In theory the problem is corrected, but it isn’t really possible to know based on what is presented.
For background, many PCIe devices have an optional “Advanced Error Correction”, and this allows not only detecting various error types, but often fixing those errors. The nature of the error depends on the specific error, and although often the problem is one of signal quality, it also is not unusual for this to be related to a software issue, e.g., a mismatched driver or argument passed to the driver.
Note that the particular PCIe device itself defines much of this. Yours is apparently at slot 0001:00:00.0. Normally one would use lspci to find out more information. Some information on this:
lspci is a brief view of all known PCIe devices. Jetsons don’t have a lot, but it might list PCIe bridges for example in addition to the device itself.
One has to use sudo to find the most verbose format of lspci.
To view only the slot your error message is about, and to simultaneously create a log file you can attach to the forum: sudo lspci -s '0001:00:00.0' -vvv 2>&1 | tee log_lspci.txt
With that you could see verbose information about the specific device, and then attach a copy to the forum. More information would probably be available then.
We would also need to know the exact model of Jetson. This includes whether there is a custom or third party carrier board involved, or if this is purely a developer’s kit.

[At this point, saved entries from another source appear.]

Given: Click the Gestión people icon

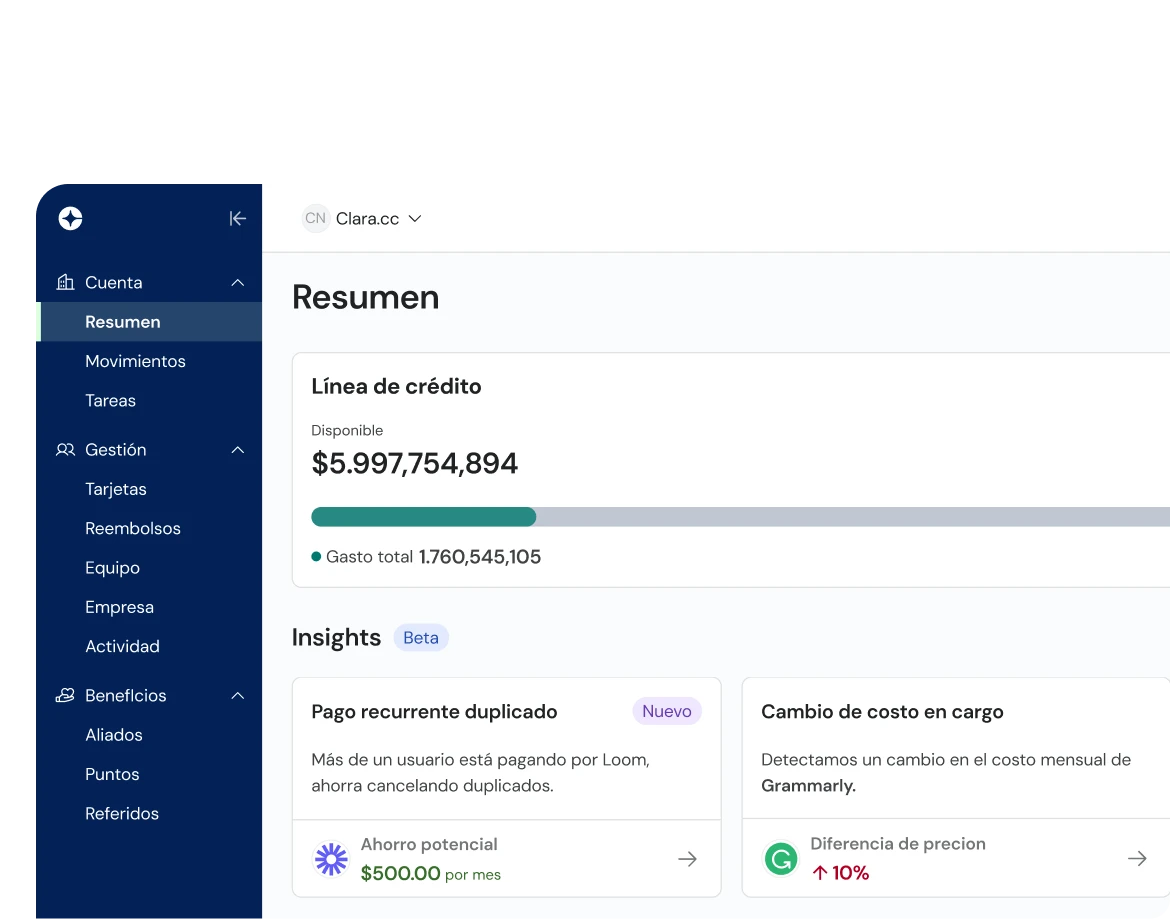Looking at the screenshot, I should tap(64, 449).
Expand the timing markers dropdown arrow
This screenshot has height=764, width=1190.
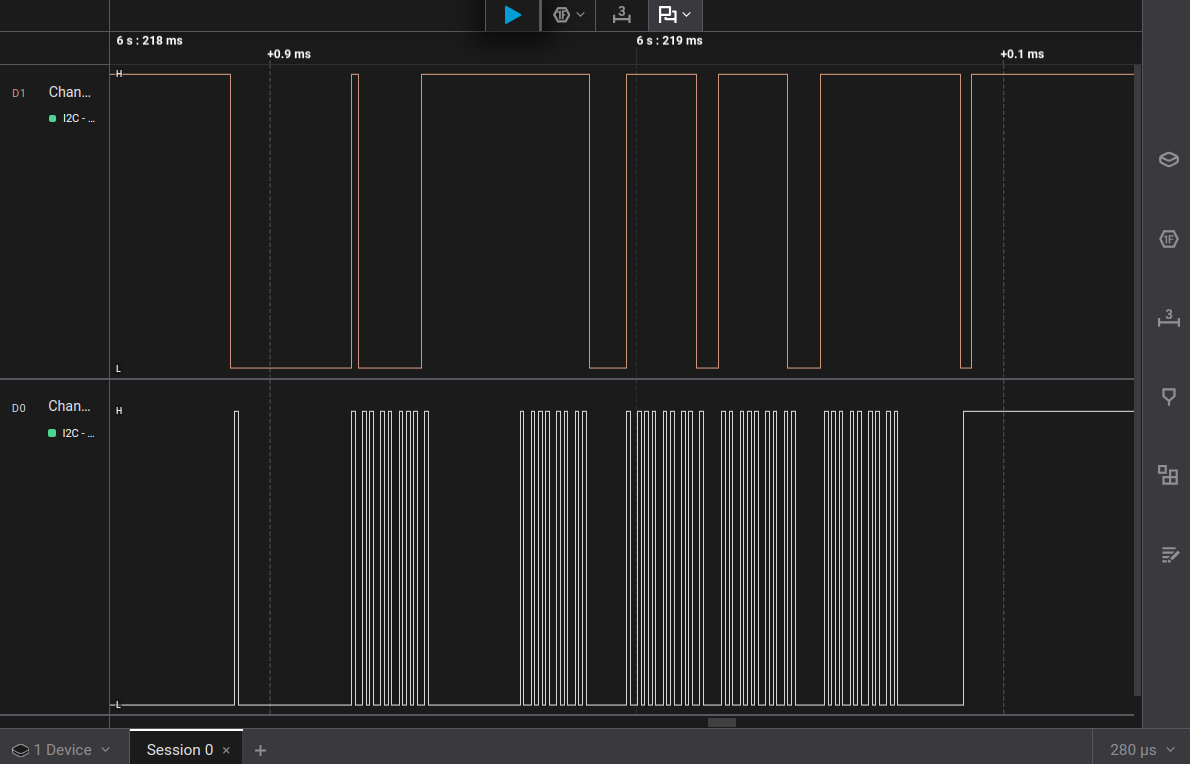[687, 15]
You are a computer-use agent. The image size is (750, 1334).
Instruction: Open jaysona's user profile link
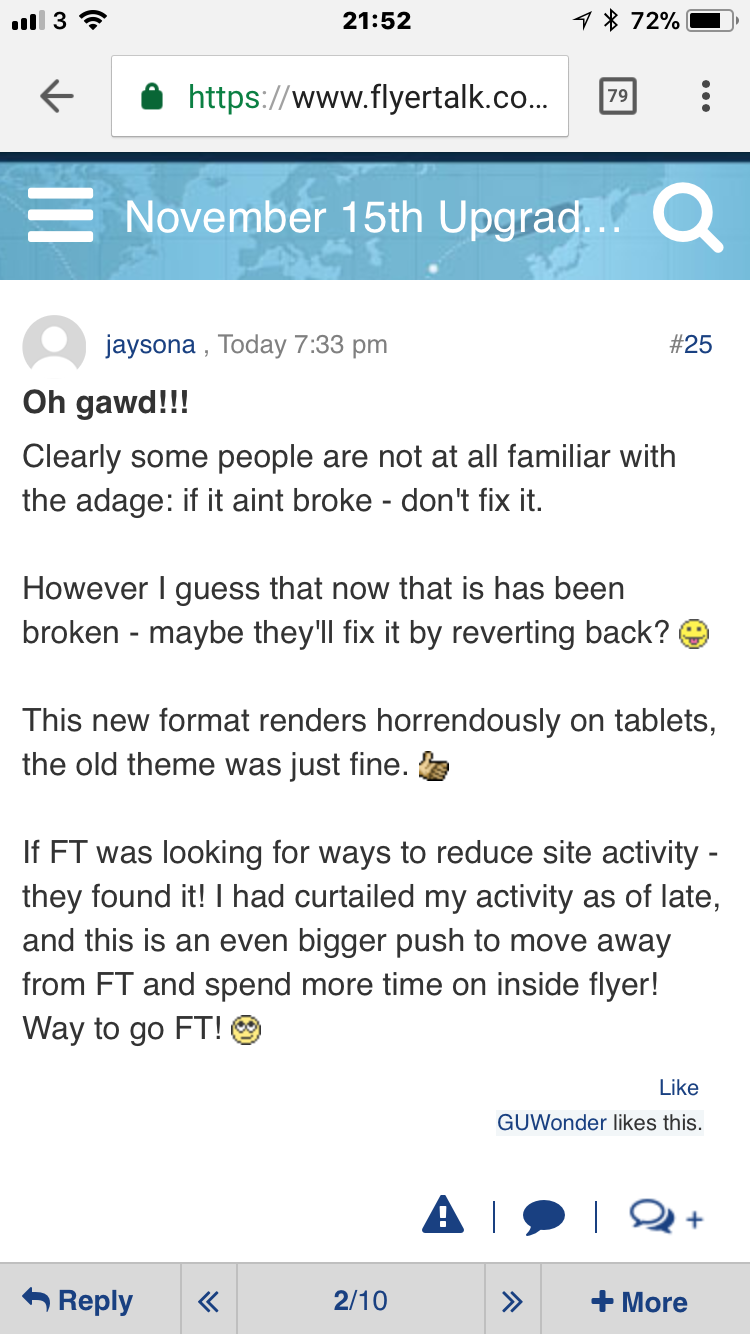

I suggest adding this information:
cat /etc/nv_boot_control.conf
head -n 1 /etc/nv_tegra_release
Have there been any device tree modifications, and if so what?
If this is a PCIe device you installed, add details what the device is; if not, then specify you don’t have any optional PCIe hardware (including m.2 slot).
You’ve booted to an external device (nvme0n1p1) using a mainline kernel (L4T R36.x uses mainline).
The carrier board is flashed as a dev kit.
Can you verify that the hardware itself is in fact truly a developer’s kit (probably it is, but this needs to be asked)? Sometimes third party carrier boards end up on an NVIDIA carrier board, which works, but it is important to know that the carrier board is in fact what the software is designed to work with during debugging.
The device at slot ‘0001:00:00.0’ is part of NVIDIA’s devices. It is a PCIe bridge. This means that the device and the device attached to the bridge need to be considered together. For that it would be useful to have a tree view of lspci:
lspci -tv
With logging for a file you can attach to the forum: lspci -tv 2>&1 | tee log_pci_tree.txt
You can provide the tree view of lspci now, but we will need the verbose lspci on that specific slot after some errors have occurred. Assuming the dmesg logs show the same PCIe slot (the bridge) of ‘0001:00:00.0’, then whenever you find the next error: sudo lspci -s ‘0001:00:00.0’ -vvv 2>&1 | tee log_pcie_error.txt
(then attach log_pcie_error.txt)
If you post the tree view of lspci now, then we can figure out what slots the bridge might be serving. When the error occurs on the bridge it is possible that we might be interested in knowing what device that bridge serves and getting a verbose lspci on the device being served even if that device is not itself showing an error. PCIe devices do often have sub-devices though, and so the tree view slot naming might need an explanation when describing what the slot is that the bridge serves. We can get that knowledge out ahead of time and then see if there are downstream errors as well as bridge errors.
If it turns out that the device being served by the bridge is the NVMe, then we might ask more questions about the NVMe, but don’t bother for now.